Maybe it’s the Cancer crab in me, but I’ve always felt the healing power of the ocean. I recently took a trip to Maine. I walked along the beach on a cool, misty New England morning. I looked out at the water, the serene ocean waves were crashing, and I realised for the first time in a long time—I was okay. Not only was I okay, but I could hear however you spell the Universe, God, or my intuition telling me: “Georgia not only are you okay, but for the first time in a long time you are happy.”
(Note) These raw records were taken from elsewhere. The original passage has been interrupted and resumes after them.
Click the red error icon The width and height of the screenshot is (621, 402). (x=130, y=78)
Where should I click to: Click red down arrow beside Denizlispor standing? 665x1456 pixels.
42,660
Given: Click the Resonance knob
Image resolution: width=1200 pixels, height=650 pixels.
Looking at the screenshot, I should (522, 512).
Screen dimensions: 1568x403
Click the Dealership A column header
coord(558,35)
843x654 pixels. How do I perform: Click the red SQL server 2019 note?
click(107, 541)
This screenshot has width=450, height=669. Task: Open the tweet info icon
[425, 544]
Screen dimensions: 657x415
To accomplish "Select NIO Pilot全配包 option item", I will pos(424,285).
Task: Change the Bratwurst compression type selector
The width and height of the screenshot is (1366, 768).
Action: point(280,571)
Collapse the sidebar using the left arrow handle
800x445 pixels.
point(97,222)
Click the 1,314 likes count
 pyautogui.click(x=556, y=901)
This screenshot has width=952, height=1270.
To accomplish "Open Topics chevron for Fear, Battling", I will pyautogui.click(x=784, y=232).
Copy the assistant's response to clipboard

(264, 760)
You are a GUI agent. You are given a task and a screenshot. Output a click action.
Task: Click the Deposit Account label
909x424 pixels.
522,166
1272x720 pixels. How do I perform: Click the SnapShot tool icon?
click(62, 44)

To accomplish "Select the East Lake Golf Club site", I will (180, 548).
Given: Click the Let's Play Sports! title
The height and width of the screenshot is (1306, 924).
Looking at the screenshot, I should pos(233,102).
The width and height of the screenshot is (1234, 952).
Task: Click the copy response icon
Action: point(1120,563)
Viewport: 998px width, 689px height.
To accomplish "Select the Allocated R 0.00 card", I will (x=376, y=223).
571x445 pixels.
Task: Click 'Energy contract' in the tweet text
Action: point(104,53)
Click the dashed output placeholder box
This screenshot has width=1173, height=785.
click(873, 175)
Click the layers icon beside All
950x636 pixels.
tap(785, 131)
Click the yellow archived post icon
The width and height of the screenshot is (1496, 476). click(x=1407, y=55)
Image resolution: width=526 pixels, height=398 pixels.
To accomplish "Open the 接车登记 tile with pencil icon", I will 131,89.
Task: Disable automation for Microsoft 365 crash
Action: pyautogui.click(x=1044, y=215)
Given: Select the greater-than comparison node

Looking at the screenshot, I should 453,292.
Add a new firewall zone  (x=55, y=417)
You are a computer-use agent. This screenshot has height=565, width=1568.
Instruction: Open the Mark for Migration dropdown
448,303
I cried about it on the plane ride home feeling that for the first time, in almost a year, I was happy. Not just a fleeting moment of happiness, but an overwhelming sense of feeling grateful, joyous, and trusting that I am exactly where I am supposed to be in my life. I’ve started to feel like my old self again, but a new, stronger, and more authentic version of who I once was. I feel myself smiling more, being okay coming home to just myself, and feeling proud of building my own business where I can help other people every day.
Life as I knew it burned to the ground in 2020, and I spent the winter, spring, and summer rebuilding it. For so long, I was used to the mess, feeling sad, and having to work through my life’s events every day. In the moment of pause and time away in Maine, I reflected on how I set out to build a new life for myself. I then built the life I wanted. Now, I’m in it. I’m living it. So how about I make a concerted effort to enjoy this life?
This is not to say that my day-to-day is perfect, that I have everything figured out, or that I no longer have hours or even days of feeling sad and lonely. Rather, I made a choice to start enjoying and loving my life, despite what it throws at me. I’ve been living alone for the first time in my life since March, and my studio apartment on the top floor has become my oasis from the rest of the world. It’s the place where I feel the safest. It’s my home, my nest, and the coolest part—it’s all mine.
The bed is always made, essential oils diffusing, and if the coffee pot does not get emptied, I know that’s on me. I’ve surrounded myself with green plants, candles, and pictures of those I love. My rent is double in my apartment compared to what I paid when I lived with my ex, which on some mornings when I wake up to the light shining in, noticing the view of the mountains, I give myself a high-five of F*ck yeah girl! You afford this gorgeous place and provide this life for yourself, with no help from anyone.
I never thought I would be caught off guard with finding happiness, but I’m glad it found me again. Now, it’s time to revel in this sweet, imperfect, always evolving wild ride of life.